Mudanças de hábitos, de humor, de profissão. A vida no mundo inteiro tendo que se adaptar ao famigerado “novo normal”. Bem, se clérigos e historiadores tiverem mesmo razão, ao menos tudo isso será sucedido por um momento de grande bonança. Evoluiremos enquanto sociedade, respiraremos ares de progresso e a vida será melhor, até voltar a ser pior de novo.

Mas, e o Brasil nisso tudo? Como fica o nosso país em meio a toda essa cena?

Já somos um país urbano, integrado, uma das 10 maiores potências econômicas do globo (a opinião deste autor de que a Terra é um globo não reflete necessariamente a opinião do grupo). Certamente desfrutaremos de um momento de esplendor pós-Covid-19, certo? É… mais ou menos!

O Brasil tem sido um exemplo de como não se comportar perante a pandemia. Ao lado dos Estados Unidos, o país lidera a lista dos países mais afetados, e no momento em que escrevo, esse cenário ainda tende a piorar. A falta absoluta de liderança política por parte de um governo federal mergulhado na crise, somada à ruptura no tecido social experimentada desde meados de 2013, tornam o Brasil a vítima perfeita para o caos.

As diversas regiões agem de acordo com o espectro político que apoiam, relatórios médicos da Organização Mundial da Saúde são postos em cheque por correntes de whatsapp e o país sequer possui um verdadeiro Ministro da Saúde. O governo federal se nega a informar a população a respeito da real extensão da crise e o faz sob os aplausos de parte considerável da população. A nossa doença social, definitivamente, não é uma gripezinha.

Voltando ao precedente histórico: o que havia de comum a todos aqueles países que, envolvidos na Grande Guerra, tiveram que enfrentar, de brinde, a gripe espanhola? O que os fez marcharem rumo ao progresso uma vez terminado o pesadelo? A unidade. A ideia de que todos haviam lutado juntos contra um inimigo em comum. E não estou falando aqui de nacionalismo, isso é para crianças. Falo de unidade, de empatia, de solidariedade. E tais sentimentos se aplicam, inclusive, aos derrotados.
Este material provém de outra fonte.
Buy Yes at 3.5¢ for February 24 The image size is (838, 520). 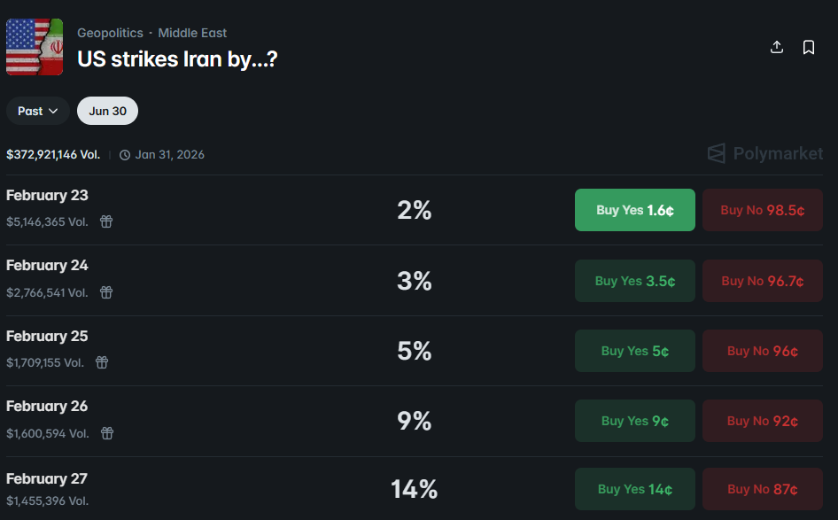(x=634, y=281)
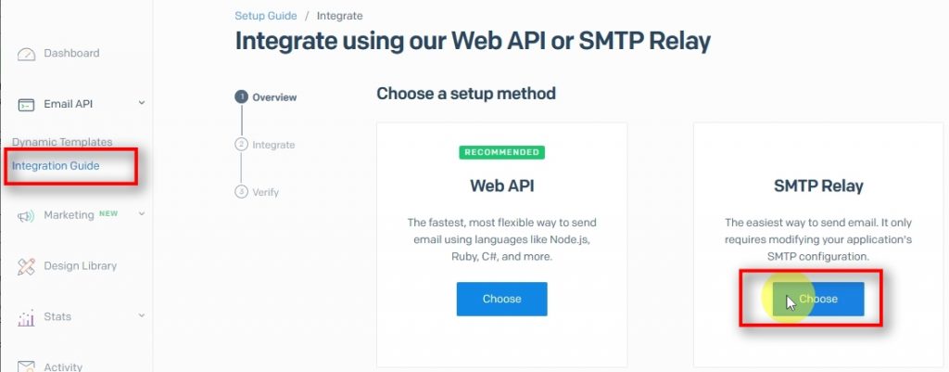Go to step 1 Overview
This screenshot has height=372, width=949.
(273, 96)
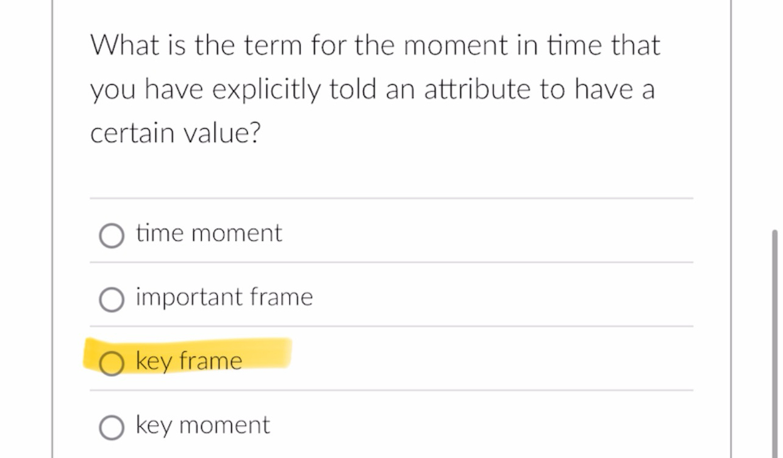Choose the highlighted "key frame" answer
The image size is (783, 458).
click(x=189, y=360)
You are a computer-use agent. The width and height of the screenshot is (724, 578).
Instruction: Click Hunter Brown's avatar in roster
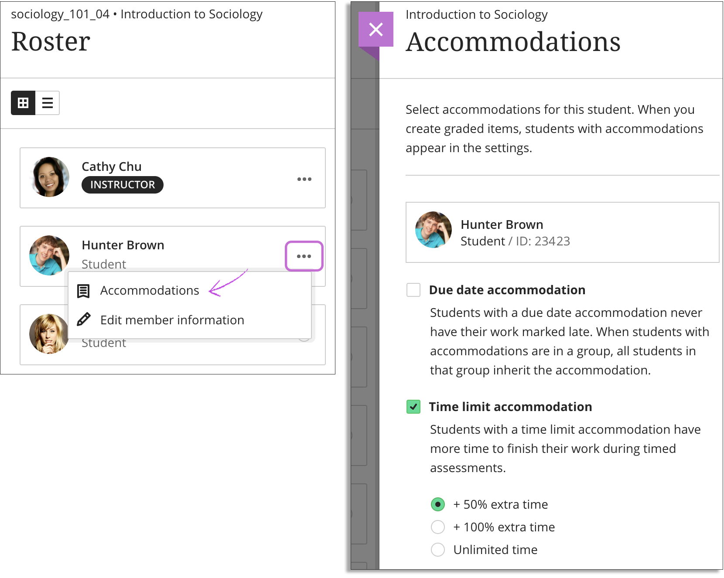[49, 255]
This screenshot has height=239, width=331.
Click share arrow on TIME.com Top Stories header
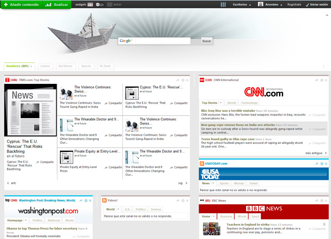178,80
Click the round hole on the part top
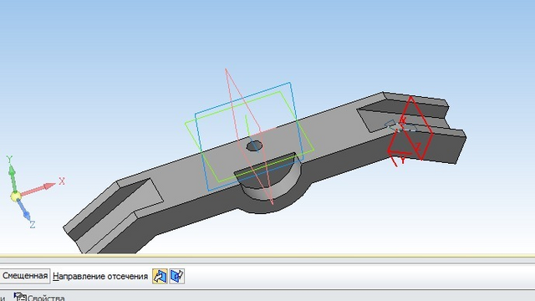The height and width of the screenshot is (301, 535). [254, 146]

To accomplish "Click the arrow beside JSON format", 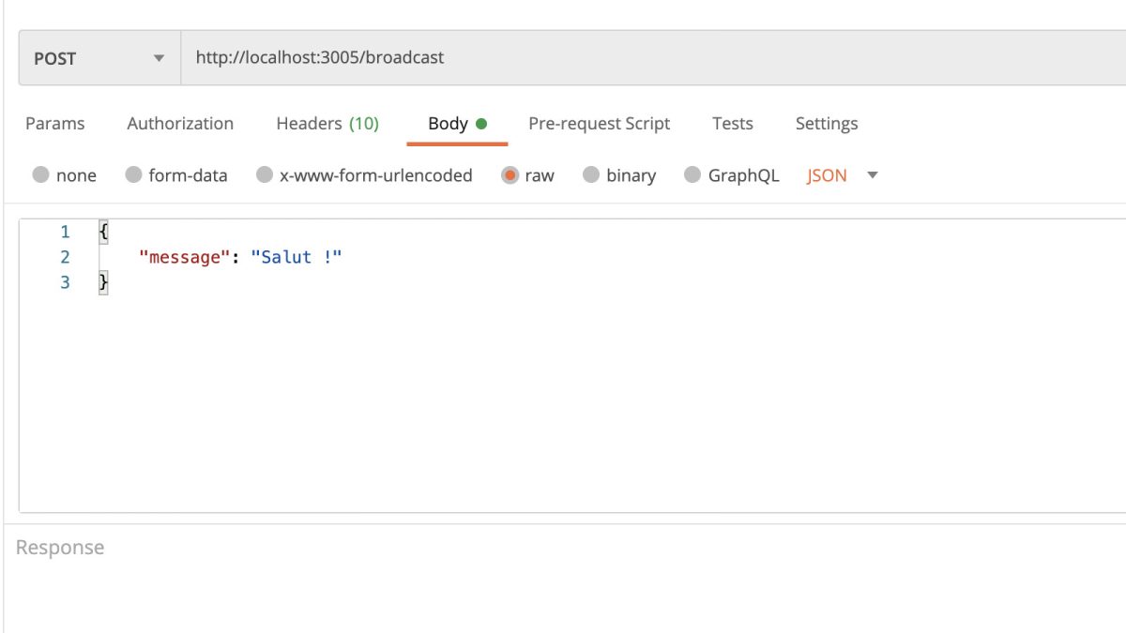I will [873, 175].
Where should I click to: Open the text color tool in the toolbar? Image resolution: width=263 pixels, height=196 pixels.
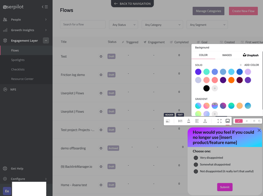point(188,121)
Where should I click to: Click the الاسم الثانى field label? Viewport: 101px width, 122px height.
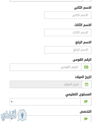83,8
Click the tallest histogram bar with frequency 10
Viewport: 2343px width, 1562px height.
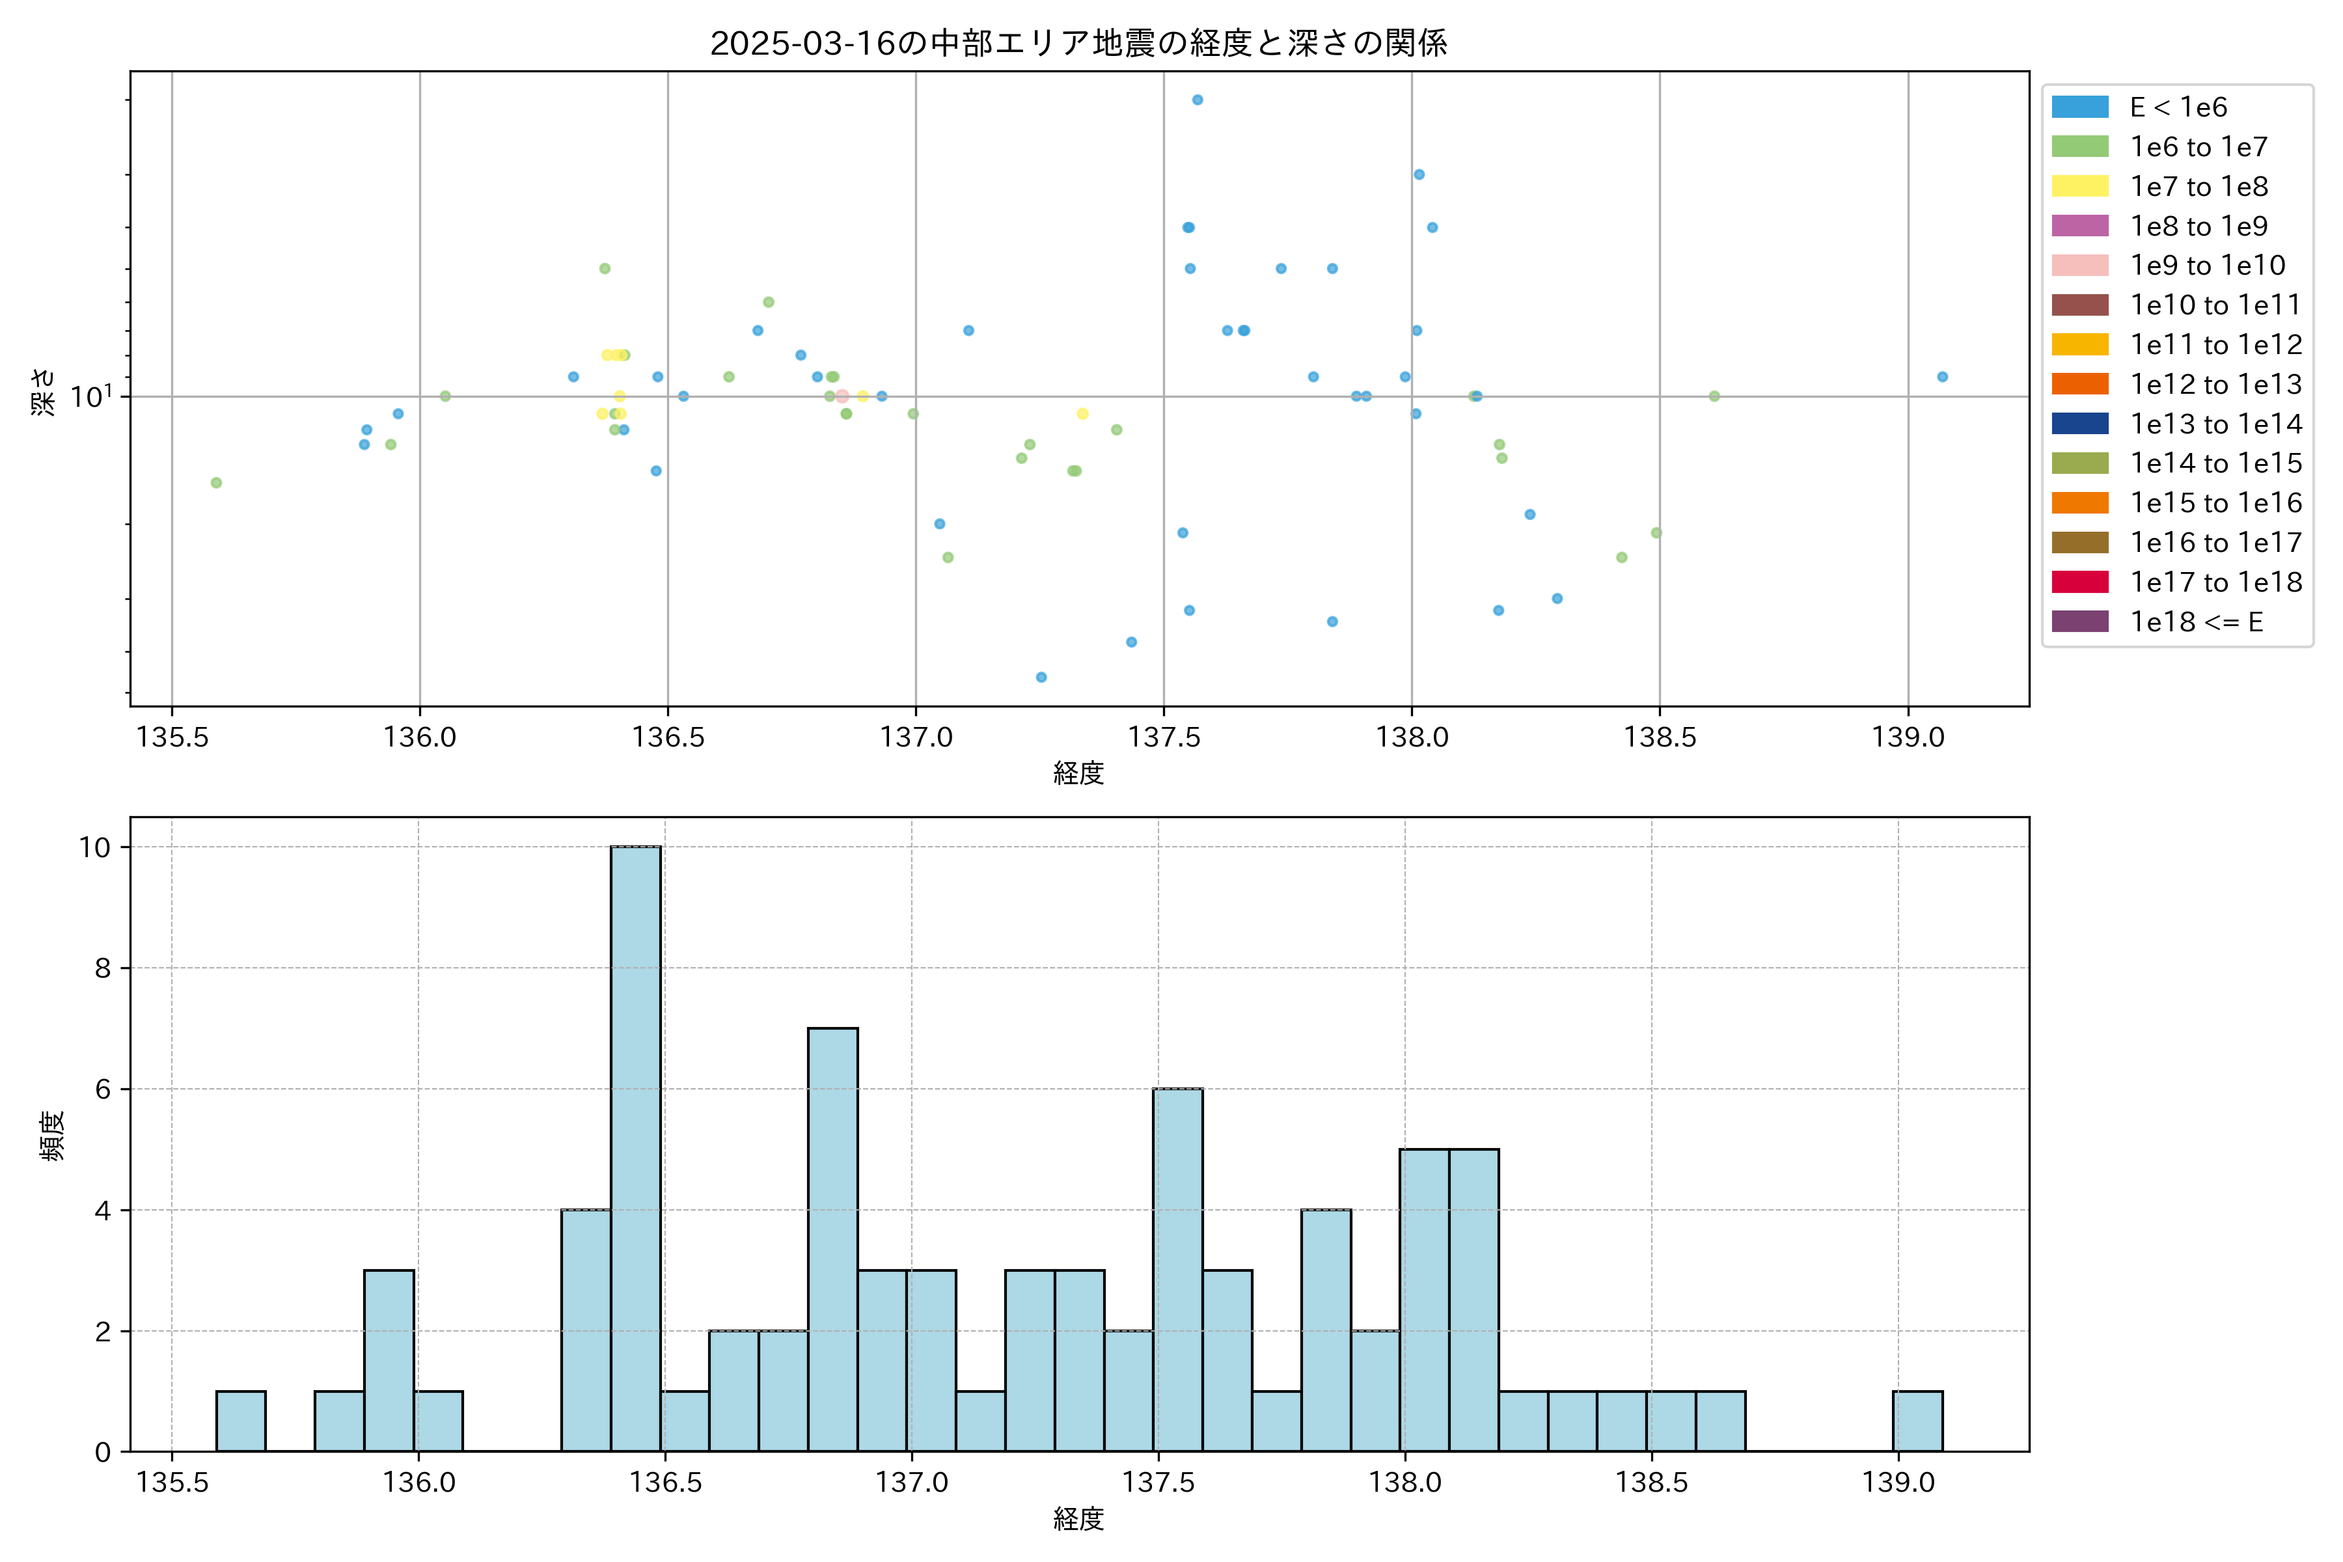[x=636, y=1149]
O ambiente cultural na Alemanha da década de 1920 é provavelmente um dos pontos altos da República de Weimar. Nem a crise econômica causada pela derrota na guerra impediu o cinema alemão de brilhar. Era o progresso. É nessa Alemanha que se dá, por exemplo, a primeira cirurgia de mudança de sexo (assistam ao filme A Garota Dinamarquesa, é brilhante). É claro que uma década depois essa mesma Alemanha estava entregue ao Nazismo, mas ai já não é culpa minha. São os tais ciclos.

Respondendo, então, à pergunta que nos afeta diretamente: o que acontecerá com o Brasil quando tudo isso passar? Mantidas as bases agora postas, corremos o risco de passarmos pela pandemia e nos encontramos, ao final dela, ainda mais fracos, ainda mais atrasados. Caminhamos rumo à elevação das intolerâncias, seguimos visceralmente divididos. O obscurantismo que tomou conta do Brasil é capaz de nos privar da única coisa boa de viver uma grave crise: o progresso. Provavelmente, não teremos carnaval em 2021. E, pior ainda, talvez o de 2022 seja apenas mais um carnaval.